Extension: Test for Difference in Variance
We performed an F-test to determine whether cholesterol levels had different variances between patients with and without heart disease. The null hypothesis states that both groups have equal variances, while the alternative hypothesis asserts that the variances are different.
\(H_0: \sigma_{heart disease}^2 = \sigma_{healthy}^2\) \(H_a:\sigma_{heart disease}^2 \neq sigma_{healthy}^2\)
##
## F test to compare two variances
##
## data: cholesterol by heart_disease
## F = 0.78855, num df = 119, denom df = 149, p-value = 0.1771
## alternative hypothesis: true ratio of variances is not equal to 1
## 95 percent confidence interval:
## 0.5618631 1.1140688
## sample estimates:
## ratio of variances
## 0.7885512
The F-test produced a test statistic of F = 0.7886 with degrees of freedom 119 and 149, and a p-value of 0.1771. The 95% confidence interval for the ratio of variances was (0.562, 1.114), which includes 1, the value expected if the variances were equal.

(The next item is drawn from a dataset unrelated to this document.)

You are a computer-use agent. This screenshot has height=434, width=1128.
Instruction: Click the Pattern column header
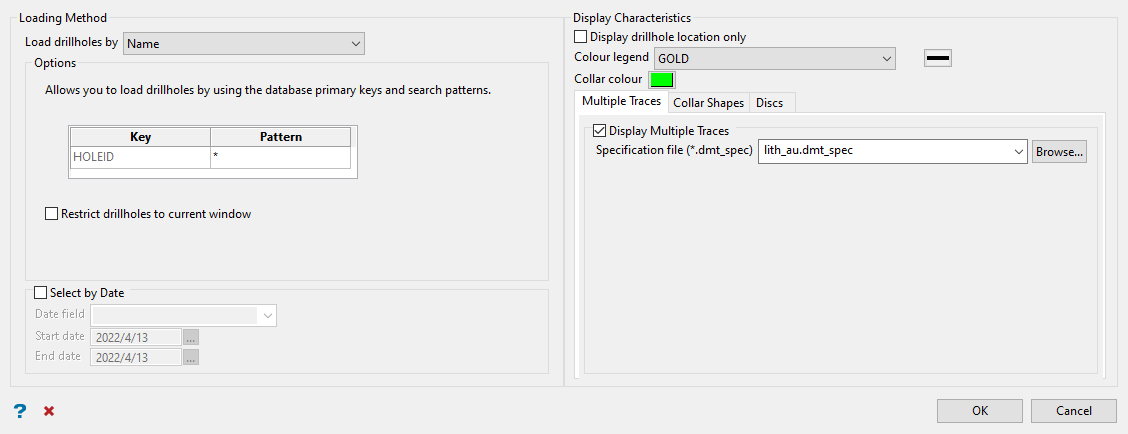(x=280, y=137)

Because the p-value is greater than our significance level of 0.05, we fail to reject the null hypothesis. There is not sufficient evidence to conclude that cholesterol variability differs between patients with and without heart disease.
This means that while average cholesterol levels may differ between groups (as shown in earlier tests), the spread or variability of cholesterol levels appears similar across groups.
An interesting aspect of this project was seeing how different inferential methods (randomization test, t-test, regression) sometimes differed in their conclusions. The randomization and t-tests both provided clear evidence that patients with heart disease had higher average cholesterol levels, which aligned with expectations. However, the linear regression model did not show a statistically significant relationship, which shows cholesterol may not strongly predict heart disease when modeled directly. Overall, the data were approximately what we anticipated, but the contrast between tests shows the importance of using certain approaches to gain a fuller understanding.